→ **Task**
Only one stretch of the listing below is wanted. Give it again exactly, from the line with "Instruction: Open the Columns selector" through the line with "You are a computer-use agent. The".

○ ○ ○

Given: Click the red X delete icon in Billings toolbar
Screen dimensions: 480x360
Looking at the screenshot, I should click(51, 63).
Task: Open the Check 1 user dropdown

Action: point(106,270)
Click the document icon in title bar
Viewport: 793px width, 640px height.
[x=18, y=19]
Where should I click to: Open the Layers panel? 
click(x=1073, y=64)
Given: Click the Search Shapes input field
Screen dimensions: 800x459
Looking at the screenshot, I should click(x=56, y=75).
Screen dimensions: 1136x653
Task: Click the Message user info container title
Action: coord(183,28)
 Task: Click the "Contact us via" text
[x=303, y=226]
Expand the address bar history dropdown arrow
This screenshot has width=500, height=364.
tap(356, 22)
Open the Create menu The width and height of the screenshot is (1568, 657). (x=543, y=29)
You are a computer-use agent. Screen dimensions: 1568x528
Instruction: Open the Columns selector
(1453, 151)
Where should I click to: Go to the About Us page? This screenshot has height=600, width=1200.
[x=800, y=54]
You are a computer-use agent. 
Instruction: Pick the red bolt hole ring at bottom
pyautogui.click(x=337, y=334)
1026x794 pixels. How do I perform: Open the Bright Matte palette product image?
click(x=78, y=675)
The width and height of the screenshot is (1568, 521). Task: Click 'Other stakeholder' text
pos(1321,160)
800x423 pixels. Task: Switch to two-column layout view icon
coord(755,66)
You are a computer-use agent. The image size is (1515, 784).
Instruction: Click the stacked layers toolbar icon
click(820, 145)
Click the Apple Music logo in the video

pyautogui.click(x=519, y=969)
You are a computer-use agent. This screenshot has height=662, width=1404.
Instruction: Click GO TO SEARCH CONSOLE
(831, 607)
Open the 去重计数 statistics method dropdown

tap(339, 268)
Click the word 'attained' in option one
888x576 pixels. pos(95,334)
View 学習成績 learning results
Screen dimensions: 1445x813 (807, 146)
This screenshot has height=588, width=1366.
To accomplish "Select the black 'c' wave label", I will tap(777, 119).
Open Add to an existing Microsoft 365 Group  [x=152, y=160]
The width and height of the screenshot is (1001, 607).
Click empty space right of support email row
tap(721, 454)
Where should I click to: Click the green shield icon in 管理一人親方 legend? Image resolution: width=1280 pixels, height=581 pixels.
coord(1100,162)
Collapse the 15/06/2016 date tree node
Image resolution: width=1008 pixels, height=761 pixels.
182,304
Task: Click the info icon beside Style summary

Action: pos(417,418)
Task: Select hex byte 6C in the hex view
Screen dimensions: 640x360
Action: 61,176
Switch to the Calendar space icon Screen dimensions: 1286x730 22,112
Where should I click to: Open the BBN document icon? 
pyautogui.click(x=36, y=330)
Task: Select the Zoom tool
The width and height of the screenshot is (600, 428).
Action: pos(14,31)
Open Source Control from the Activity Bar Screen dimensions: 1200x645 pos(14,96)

○ ○ ○

→ **Task response**
Instruction: Open the Columns selector
(1453, 151)
Where should I click to: Go to the About Us page? This screenshot has height=600, width=1200.
[x=800, y=54]
You are a computer-use agent. 
Instruction: Pick the red bolt hole ring at bottom
pyautogui.click(x=337, y=334)
1026x794 pixels. How do I perform: Open the Bright Matte palette product image?
click(x=78, y=675)
The width and height of the screenshot is (1568, 521). Task: Click 'Other stakeholder' text
pos(1321,160)
800x423 pixels. Task: Switch to two-column layout view icon
coord(755,66)
You are a computer-use agent. The image size is (1515, 784).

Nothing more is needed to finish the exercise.